A PIONEERING vaccine will be given to schoolgirls as young as 12 to protect them against cervical cancer.
The jabs will be offered for the first time at all Medway schools from November.
Girls in Year 8, aged 12 and 13, will be given the vaccine first as part of a national NHS scheme targeting young women before they become sexually active.
The inoculation will then be offered to girls in other year groups in a catch-up programme during the next two years.
Most young women are expected to have their vaccination at school but for those not at school, or who have missed a dose, a vaccination at their GP’s surgery can be arranged. Girls aged 17 and 18 will also have to visit their GP to receive the jab.
Dr Alison Barnett, director of public health for Medway Primary Care Trust, said the vaccine is a major step forward in protecting young women against the disease. She said: “For the first time we are able to routinely vaccinate against cancer. I would urge all young women to make use of this major breakthrough.
“It will prevent a higher number of women developing the disease with all the associated anxiety and suffering.
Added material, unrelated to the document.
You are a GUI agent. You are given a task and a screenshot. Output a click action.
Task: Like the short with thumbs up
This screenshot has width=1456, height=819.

It is also important that all women continue to respond to invitations for cervical screening tests as the vaccine does not prevent all cervical cancers.”
NHS Medway is in the process of recruiting a new immunisation team to deliver the HPV vaccination.
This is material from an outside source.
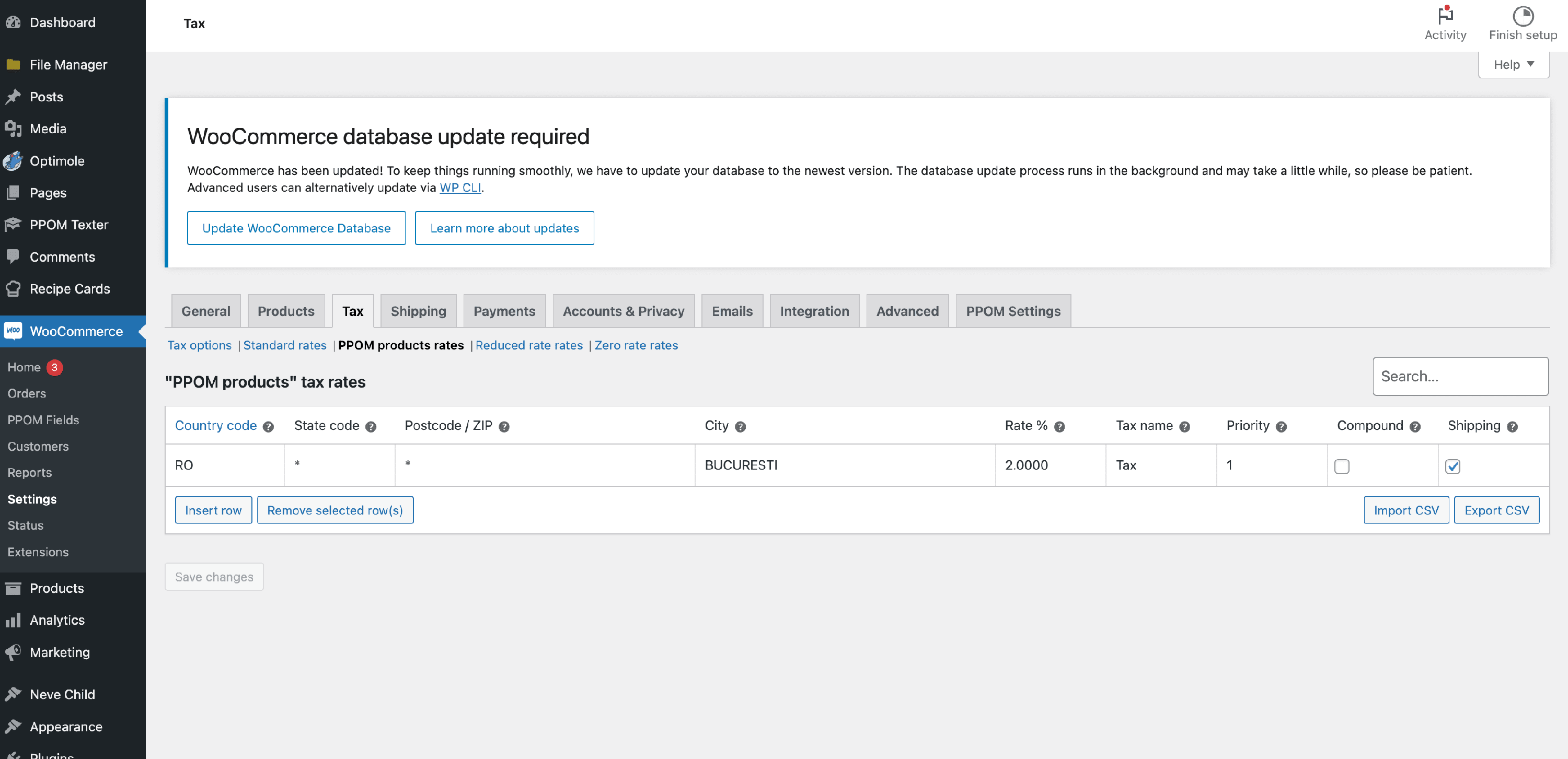Open the PPOM Settings tab
This screenshot has height=759, width=1568.
[1013, 311]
In uninfected girls, the Cervarix vaccine is 99 per cent effective against the two types of Human Papillomavirus (HPV) that cause almost 75 per cent of cases of cervical cancer.
The HPV vaccine does not protect against all forms of the virus and does not replace cervical screening.
For complete immunity, girls need three doses of the vaccine during a period of six months to a year.
Information about the vaccine and consent forms will be sent to parents this autumn and the school nurse should be able to answer any questions with regards to the vaccine.